Since litterfall is an important process in high-altitude forest ecosystems, we measured over three years the litterfall amount and composition in five habitats (i.e., closed canopy forest, forest gaps of three sizes, and logged forest) in an Abies georgei var. smithii forest in Sejila Mountain, southeastern Tibet. The annual litterfall ranged between 2.08 Mg ha^-1 year^-1 and 2.35 Mg ha^-1 year^-1 with an average of 2.21 Mg ha^-1 year^-1, is thus relatively stable and lower than litterfall in other dark coniferous forest types in the same region. Approximately 86.3 % of litterfall is composed of needles and twigs, with needles being the dominant component. Seasonal litterfall exhibited a single peak (about 20 % of the total litterfall) from October to November every year. The period August-September produced with about 4 % the least litterfall. The annual litterfall dynamic was mainly determined by the biological characteristics of A. georgei var. smithii. Significant differences in litterfall were evident in the five different habitats with the highest amount of litterfall occuring in the small forest gap. Tree regeneration and shrub distribution apparently lead to changes in litterfall distribution in closed forest, compared to logged forest and different gap sizes.

Zusammenfassung

Da Streufall ein wichtiger Prozess in Bergwäldern ist, haben wir über einen Zeitraum von drei Jahren die Streufallmenge und deren Zusammensetzung an fünf Standorten (geschlossener Bestand, drei unterschiedlich große Bestandeslücken und ein geschlägerter Bestand) in einem Abies georgei var. smithii Wald in den Seijila Bergen von Südost Tibet gemessen. Der jährliche Streufall variierte von 2.08 Mg ha^-1 year^-1 bis 2.35 Mg ha^-1 year^-1 mit einem Mittelwert von 2.21 Mg ha^-1 year^-1; somit ist der Streufall von A. georgei var. smithii relativ stabil und geringer als der Streufall in anderen dunklen Nadelwäldern in dieser Region. 86.3 % der Streufallmenge sind Nadeln und Zweige, wobei Nadeln der Hauptbestandteil sind. Die saisonale Verteilung zeigt einen Streufallpeak (etwa 20 % der jährlichen Streufallmenge) für jedes Jahr zwischen Oktober und November. Zwischen August und September wurde mit 4 % die geringste Streufallmenge gemessen. Die jährliche Streufalldynamik wurde beeinflusst durch die Besonderheiten von A. georgei var. smithii. Wir konnten signifikante Unterschiede in der Streufallmenge zwischen den fünf untersuchten Standorten feststellen, wobei der höchste Streufall in der kleinsten Bestandeslücke gemessen wurde. Verjüngung und Sträucher bewirken scheinbar Veränderungen in der Streufallverteilung zwischen geschlossenen, lückigen und geschlägerten Beständen.

1. Introduction

Litterfall, in addition to fine root turnover, is the major source of matter and energy for decomposing organisms in terrestrial ecosystems. Plant litterfall is correlated with primary production and plays a crucial role in stabilizing the ecosystem functions (e.g., Wang 1989; Maguire 1994; Witkamp 1963; Berg et al., 2001). As soil microbial decomposition of litterfall releases CO2 to the atmosphere, studies of litterfall and its decomposition receive increasing attention in the context of global changes. Forest litterfall is expected to increase with global warming, particularly in temperate and cold regions, where temperature increase is expected to be larger than in tropical and subtropical regions (Delucia et al. 1999). Understanding the dynamic processes of accumulation and decomposition of litter is crucial to understand the structure and function of forest ecosystems temperate and cold zones (Peng et al. 2002).

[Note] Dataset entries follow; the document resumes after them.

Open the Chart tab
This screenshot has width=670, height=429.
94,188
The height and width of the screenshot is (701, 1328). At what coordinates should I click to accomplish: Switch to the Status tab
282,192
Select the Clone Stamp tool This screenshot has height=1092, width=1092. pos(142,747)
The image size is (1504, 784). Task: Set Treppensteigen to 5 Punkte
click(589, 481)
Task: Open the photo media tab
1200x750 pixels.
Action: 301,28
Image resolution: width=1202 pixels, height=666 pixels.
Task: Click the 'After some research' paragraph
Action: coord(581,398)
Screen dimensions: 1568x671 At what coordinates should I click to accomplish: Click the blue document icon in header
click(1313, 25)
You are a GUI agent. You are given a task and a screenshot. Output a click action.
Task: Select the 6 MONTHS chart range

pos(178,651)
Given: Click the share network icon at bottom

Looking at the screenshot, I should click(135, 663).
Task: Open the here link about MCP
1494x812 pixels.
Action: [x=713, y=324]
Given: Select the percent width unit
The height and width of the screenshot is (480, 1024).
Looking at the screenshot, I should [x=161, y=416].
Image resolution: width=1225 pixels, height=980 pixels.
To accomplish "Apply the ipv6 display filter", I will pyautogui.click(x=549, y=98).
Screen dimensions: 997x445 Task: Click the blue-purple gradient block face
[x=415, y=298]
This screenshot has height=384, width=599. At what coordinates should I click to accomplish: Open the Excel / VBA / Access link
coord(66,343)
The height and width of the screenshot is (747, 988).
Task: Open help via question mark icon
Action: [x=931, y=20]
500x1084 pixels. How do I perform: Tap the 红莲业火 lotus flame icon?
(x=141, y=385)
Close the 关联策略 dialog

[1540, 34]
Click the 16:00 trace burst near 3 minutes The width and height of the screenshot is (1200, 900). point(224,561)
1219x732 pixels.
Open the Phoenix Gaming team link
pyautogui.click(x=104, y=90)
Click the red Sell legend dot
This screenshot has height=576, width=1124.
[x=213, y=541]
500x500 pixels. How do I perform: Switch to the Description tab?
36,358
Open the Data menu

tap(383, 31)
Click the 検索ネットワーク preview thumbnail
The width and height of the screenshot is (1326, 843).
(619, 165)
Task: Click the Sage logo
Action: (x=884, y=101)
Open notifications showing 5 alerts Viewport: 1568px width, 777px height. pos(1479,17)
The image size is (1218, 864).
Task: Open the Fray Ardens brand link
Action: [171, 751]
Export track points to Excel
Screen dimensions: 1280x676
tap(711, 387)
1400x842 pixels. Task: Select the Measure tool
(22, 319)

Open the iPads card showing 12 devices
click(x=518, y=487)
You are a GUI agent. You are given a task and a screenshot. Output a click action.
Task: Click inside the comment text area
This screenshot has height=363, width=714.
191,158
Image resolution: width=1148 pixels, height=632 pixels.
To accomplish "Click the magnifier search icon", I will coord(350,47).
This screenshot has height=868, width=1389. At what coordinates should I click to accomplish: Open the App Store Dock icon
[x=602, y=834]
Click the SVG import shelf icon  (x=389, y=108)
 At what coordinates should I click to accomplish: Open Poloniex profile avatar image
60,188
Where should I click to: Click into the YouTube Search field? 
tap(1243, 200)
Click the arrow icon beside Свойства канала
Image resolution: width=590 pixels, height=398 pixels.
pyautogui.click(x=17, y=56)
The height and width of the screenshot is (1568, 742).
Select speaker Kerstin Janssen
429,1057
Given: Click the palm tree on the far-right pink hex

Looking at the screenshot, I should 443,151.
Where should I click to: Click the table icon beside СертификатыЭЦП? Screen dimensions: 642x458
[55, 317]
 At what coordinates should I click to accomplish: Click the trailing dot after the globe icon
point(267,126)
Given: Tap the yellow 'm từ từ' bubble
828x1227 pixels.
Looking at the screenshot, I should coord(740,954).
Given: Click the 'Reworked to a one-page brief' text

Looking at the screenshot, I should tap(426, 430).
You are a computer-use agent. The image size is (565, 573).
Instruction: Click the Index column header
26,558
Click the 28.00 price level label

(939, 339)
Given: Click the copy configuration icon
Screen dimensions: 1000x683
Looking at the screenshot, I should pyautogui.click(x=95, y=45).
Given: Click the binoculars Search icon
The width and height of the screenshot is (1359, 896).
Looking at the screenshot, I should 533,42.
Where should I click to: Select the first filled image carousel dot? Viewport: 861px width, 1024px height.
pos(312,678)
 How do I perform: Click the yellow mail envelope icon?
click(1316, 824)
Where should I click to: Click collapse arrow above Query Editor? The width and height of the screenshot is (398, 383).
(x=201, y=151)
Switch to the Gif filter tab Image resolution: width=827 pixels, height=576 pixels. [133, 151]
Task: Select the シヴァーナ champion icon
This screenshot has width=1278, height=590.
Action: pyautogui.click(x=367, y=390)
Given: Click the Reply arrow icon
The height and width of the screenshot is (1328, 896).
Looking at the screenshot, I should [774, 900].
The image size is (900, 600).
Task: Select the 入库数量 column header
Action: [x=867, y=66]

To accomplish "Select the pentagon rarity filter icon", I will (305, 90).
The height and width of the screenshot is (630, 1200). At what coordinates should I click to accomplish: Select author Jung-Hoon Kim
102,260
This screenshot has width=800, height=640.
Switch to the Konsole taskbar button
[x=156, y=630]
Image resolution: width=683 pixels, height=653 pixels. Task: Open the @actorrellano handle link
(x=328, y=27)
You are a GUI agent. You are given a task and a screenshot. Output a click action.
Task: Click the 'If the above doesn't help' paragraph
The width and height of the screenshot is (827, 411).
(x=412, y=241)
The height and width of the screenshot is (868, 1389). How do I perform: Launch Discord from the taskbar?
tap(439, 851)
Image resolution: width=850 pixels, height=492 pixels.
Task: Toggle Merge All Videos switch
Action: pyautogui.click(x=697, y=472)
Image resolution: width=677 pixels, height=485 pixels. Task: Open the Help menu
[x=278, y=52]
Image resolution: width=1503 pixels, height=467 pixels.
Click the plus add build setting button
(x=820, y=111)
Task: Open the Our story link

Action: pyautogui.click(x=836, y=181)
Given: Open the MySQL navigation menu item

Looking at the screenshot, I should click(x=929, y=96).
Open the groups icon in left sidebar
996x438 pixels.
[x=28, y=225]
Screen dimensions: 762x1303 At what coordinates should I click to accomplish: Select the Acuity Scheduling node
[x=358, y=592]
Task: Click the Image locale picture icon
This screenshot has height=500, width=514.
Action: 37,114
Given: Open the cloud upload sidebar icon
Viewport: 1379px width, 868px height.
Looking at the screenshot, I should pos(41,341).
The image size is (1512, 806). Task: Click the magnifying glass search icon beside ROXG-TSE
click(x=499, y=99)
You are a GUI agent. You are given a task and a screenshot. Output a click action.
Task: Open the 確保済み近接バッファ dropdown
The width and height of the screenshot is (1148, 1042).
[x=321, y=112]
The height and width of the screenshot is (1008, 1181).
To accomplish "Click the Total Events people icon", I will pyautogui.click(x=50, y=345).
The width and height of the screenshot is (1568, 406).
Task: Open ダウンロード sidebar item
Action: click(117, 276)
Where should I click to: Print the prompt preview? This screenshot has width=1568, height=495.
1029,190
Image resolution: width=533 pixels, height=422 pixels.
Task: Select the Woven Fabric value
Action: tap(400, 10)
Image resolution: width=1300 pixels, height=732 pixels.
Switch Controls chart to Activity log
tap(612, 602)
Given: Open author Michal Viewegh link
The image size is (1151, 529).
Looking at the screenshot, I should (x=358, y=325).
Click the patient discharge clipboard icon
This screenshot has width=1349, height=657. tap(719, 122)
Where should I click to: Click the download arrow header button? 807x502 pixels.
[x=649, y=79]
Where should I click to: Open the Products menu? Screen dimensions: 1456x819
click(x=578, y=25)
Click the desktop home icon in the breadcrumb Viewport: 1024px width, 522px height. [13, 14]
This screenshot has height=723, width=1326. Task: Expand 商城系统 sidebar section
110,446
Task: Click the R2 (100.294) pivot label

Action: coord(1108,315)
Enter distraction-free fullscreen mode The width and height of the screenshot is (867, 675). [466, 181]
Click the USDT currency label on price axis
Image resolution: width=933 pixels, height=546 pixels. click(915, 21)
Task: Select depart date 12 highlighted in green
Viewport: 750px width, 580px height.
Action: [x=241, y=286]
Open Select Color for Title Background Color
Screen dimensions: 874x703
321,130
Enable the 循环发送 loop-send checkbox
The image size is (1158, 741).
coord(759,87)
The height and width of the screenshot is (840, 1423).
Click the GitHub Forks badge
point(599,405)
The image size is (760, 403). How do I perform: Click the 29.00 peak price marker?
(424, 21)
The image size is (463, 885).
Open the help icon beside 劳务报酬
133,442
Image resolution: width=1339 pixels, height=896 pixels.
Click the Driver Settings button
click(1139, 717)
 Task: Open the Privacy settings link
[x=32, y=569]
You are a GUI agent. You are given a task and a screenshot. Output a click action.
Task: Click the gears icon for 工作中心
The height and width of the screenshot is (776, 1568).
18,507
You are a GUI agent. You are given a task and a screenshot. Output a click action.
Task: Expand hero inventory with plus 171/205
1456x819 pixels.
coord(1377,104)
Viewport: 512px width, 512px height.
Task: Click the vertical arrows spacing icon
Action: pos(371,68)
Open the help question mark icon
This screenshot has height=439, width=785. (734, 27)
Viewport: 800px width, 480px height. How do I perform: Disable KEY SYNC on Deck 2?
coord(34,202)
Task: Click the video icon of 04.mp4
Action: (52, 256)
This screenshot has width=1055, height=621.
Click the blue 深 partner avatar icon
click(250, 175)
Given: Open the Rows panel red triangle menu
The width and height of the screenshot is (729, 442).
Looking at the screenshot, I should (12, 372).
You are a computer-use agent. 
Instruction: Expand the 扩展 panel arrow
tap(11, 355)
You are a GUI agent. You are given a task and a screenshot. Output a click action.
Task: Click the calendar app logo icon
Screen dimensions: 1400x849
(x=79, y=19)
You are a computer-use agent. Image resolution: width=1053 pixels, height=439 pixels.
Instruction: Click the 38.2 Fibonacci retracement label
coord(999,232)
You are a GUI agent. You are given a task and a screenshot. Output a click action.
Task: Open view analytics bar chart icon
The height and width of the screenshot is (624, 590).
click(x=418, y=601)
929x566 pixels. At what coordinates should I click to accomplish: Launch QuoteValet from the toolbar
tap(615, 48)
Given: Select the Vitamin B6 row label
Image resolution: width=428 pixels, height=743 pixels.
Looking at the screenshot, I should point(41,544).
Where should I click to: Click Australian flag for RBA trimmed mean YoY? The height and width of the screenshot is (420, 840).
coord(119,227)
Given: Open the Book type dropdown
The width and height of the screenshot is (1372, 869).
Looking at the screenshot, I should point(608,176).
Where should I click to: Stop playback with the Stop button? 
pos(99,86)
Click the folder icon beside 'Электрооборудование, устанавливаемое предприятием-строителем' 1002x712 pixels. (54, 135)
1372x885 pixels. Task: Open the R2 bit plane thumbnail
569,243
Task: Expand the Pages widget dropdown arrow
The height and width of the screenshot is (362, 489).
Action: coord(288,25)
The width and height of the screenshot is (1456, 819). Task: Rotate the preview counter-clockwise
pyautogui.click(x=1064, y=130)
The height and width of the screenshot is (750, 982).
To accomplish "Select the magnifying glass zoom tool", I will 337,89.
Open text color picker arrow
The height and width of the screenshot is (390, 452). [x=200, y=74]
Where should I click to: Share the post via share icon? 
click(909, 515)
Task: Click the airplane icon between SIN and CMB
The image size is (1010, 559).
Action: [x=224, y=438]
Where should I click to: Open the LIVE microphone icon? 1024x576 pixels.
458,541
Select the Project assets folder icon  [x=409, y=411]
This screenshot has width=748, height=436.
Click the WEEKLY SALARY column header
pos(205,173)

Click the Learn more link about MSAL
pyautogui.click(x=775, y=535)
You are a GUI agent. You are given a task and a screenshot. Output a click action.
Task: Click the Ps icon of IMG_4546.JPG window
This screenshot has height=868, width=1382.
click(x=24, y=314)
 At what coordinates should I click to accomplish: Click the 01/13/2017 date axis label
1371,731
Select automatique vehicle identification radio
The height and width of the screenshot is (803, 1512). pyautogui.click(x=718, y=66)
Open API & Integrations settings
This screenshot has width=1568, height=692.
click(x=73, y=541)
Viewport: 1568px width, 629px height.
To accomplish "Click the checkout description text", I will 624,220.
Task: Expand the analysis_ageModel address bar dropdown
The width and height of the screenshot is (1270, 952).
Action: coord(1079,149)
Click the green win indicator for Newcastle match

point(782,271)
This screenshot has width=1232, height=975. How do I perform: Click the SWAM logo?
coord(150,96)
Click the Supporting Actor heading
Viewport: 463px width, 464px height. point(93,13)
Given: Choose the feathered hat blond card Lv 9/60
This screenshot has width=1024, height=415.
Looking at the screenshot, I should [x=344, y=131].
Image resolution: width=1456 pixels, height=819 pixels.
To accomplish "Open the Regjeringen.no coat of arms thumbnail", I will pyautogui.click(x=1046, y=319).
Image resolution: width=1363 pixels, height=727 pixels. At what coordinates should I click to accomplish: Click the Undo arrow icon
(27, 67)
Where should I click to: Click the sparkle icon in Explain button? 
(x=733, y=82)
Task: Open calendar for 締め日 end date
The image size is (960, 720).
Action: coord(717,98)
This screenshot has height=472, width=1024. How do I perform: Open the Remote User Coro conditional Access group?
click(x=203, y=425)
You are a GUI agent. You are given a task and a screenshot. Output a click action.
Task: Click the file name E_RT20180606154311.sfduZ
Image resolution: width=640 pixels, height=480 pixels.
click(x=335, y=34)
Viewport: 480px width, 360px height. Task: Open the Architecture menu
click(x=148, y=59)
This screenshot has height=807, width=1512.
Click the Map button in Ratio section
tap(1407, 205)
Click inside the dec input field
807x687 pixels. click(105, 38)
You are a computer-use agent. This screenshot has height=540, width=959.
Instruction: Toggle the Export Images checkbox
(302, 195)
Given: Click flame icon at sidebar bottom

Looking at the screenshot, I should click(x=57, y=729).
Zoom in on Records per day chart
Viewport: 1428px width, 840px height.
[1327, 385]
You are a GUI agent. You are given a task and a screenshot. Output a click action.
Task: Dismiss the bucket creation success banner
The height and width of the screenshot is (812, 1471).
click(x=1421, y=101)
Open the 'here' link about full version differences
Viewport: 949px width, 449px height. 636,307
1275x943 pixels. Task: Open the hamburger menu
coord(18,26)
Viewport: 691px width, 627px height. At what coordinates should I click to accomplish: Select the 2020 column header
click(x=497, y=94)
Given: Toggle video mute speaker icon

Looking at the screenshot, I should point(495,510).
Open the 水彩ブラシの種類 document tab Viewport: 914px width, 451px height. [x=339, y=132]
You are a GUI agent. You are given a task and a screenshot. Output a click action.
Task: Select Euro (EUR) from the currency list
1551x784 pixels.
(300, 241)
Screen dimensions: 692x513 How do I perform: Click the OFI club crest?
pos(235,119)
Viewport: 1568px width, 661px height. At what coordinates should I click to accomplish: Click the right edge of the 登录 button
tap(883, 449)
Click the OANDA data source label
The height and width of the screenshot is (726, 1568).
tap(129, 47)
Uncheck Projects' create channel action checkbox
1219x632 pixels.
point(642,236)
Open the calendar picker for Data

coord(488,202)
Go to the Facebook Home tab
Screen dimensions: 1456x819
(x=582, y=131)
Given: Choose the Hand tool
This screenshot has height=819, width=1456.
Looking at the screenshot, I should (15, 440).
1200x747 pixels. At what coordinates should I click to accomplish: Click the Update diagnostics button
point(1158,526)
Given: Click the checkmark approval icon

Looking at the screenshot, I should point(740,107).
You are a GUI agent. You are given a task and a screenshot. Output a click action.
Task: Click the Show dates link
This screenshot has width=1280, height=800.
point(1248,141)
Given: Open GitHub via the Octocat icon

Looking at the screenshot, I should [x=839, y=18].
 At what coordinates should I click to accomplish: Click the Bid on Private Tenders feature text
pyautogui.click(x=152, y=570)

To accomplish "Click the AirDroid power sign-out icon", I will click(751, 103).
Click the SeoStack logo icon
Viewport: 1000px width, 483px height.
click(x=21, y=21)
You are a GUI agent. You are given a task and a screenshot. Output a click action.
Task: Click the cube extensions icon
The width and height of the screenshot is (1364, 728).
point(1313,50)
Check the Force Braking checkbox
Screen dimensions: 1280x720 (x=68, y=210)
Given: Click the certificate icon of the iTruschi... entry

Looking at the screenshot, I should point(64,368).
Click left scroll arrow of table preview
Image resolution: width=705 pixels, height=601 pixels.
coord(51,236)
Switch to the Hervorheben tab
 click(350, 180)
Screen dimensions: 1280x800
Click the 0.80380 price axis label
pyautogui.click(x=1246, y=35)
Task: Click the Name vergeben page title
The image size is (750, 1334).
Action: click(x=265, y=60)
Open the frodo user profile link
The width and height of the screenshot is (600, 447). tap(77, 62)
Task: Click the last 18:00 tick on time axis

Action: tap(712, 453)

Abies georgei var. smithii (synonyms Abies forrestii Creib var. smithii (Trav. Lab. Forest. Toulouse 1 (2, 1): 177, 1929); Abies delavayi var. smithii (Monogr. 143. t. 8B. 1971), FOC I, 1999) forests are the most widespread and well-preserved primary forests in southeastern Tibet. These forests represent the zonal vegetation and climax community in subalpine zones of southeastern Tibet and play an essential role in maintaining biodiversity of the high-altitude valleys of the Brahmaputra river basin. Previous studies of litterfall in subalpine coniferous forests have been carried out mostly in closed canopy forests, as researchers hold the view that the canopy forest is the most representative habitat (Ye, 2016; Wu, 2014; NFGA, 2012). However, using closed canopy stands as reference may lead to substantial biases, as it ignores the impact of heterogeneous stand structure, including natural gaps and logging, on litterfall distribution. Abies georgei var. smithii forests frequently exhibit gaps and open patches as the result of tree death due to natural causes and/or human intervention. These gaps are also important for natural forest regeneration. The regeneration and changes in tree density in gaps may change the amount, composition and distribution of litterfall in gaps compared to closed canopies.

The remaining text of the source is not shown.